Your will means the kingdom of God is personal. The kingdom of God: God “takes it personal”! We are talking about what God wants, intends, desires, is passionate about. Delights in. Cares about and is invested in—invested to the cost of a cross and the patient superintendence of history.
Don’t take seriously God’s kingdom, and you are offending God personally. God’s kingdom is God’s will—the will of the Father, the passion of the Son, the personal project of the Holy Spirit.
Be done. These are the next words, and in fact they are one word in the Greek. “Let it come about,” it means, much like in Genesis 1, “Let there be … ” But now humans are heavily invested and engaged in all the complex contingencies of the coming of the kingdom of God. This also is part of God’s will.
So, “your will be done” means: Let everything on earth be in fact, visibly, according to your purpose and plan, your wise shalom.
On earth. Two more key words. From a biblical standpoint, this is totally obvious: God’s whole plan is that things should be on earth consistent with the way they are in heaven. In other words: That things run on earth consistently with God’s own life and character.
Biblically, this is obvious, I say. For most Christians today, it seems not so obvious. God’s will done in heaven? Of course! So let’s all go there! But God’s will done on earth? Well—that seems kind of iffy. But at least we can, hope, I suppose …
No! Jesus is serious. Deathly serious. He says: Pray constantly that God’s will be done on earth as in heaven. Pray constantly that my disciples actually put into practice everything I am teaching you, as Jesus stresses in the Great Commission.

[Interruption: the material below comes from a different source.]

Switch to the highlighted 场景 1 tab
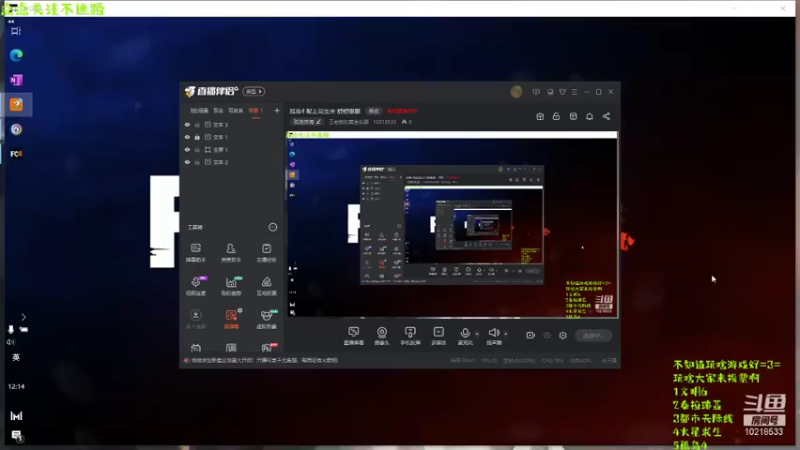 [255, 111]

What Jesus is saying and praying, actually, is: May everything promised in the book of Isaiah and other high-point Old Testament prophecies actually come about now, in our history.

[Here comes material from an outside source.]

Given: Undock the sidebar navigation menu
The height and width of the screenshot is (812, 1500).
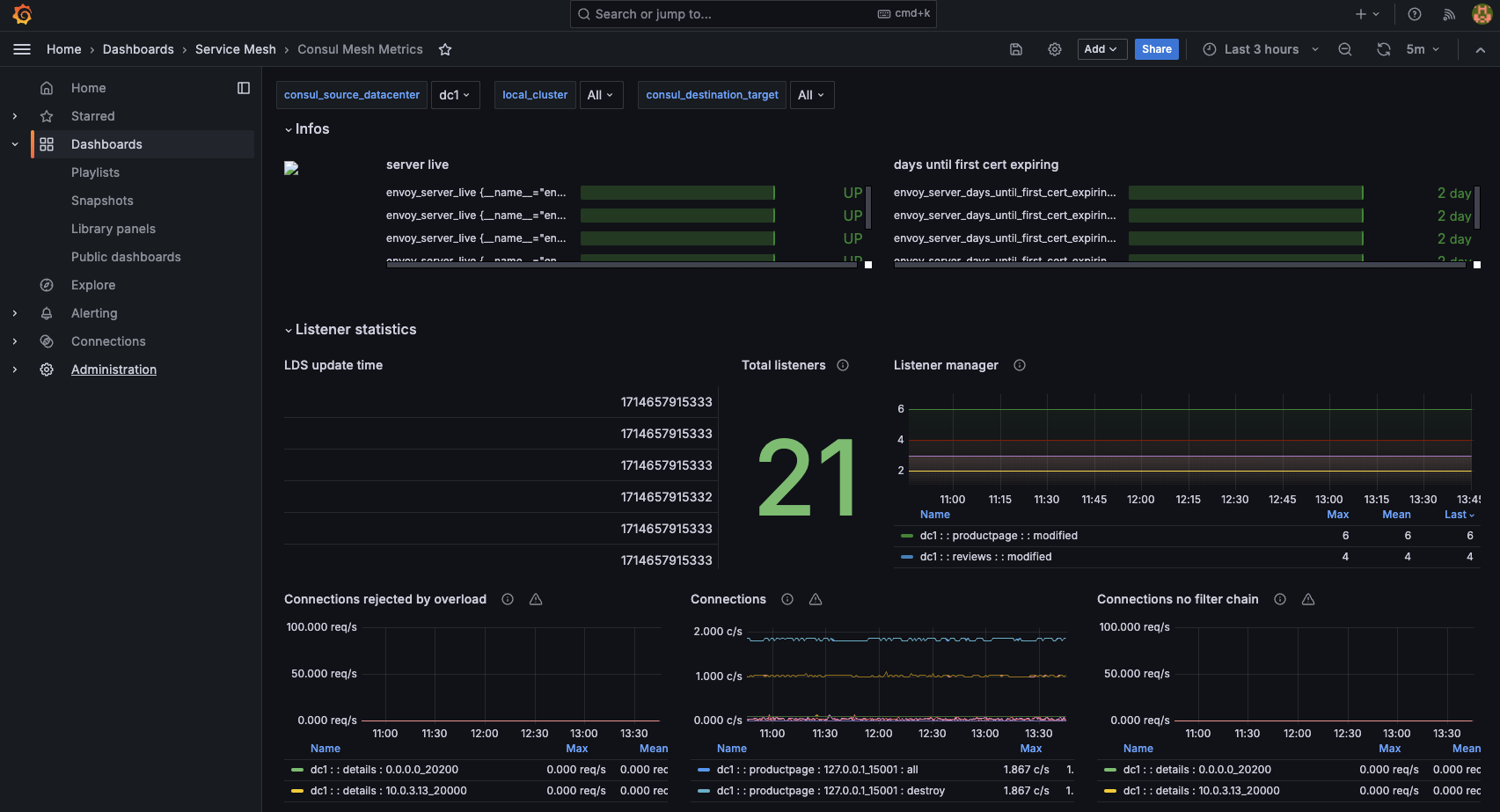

The final phrase: As it is in heaven. Now, our tendency is to think split-level here. So we tend to think: Heaven is the perfect place, where it’s easy to imagine everything running perfectly on God’s software, with no glitches or hacking. But here on earth? Things are really messed up; probably beyond repair. God just isn’t that great a software engineer.
Biblically, of course, this is wrong. Jesus’ project is precisely about God’s will being implemented and incarnated on earth as in heaven. Or better, more fully: Jesus’ project is the marriage of heaven and earth; the great Marriage Supper of the Lamb; all things in heaven and earth reconciled, so that truly we inhabit a new heaven and new earth. “All things made new” rather than taking the last exit from earth to heaven.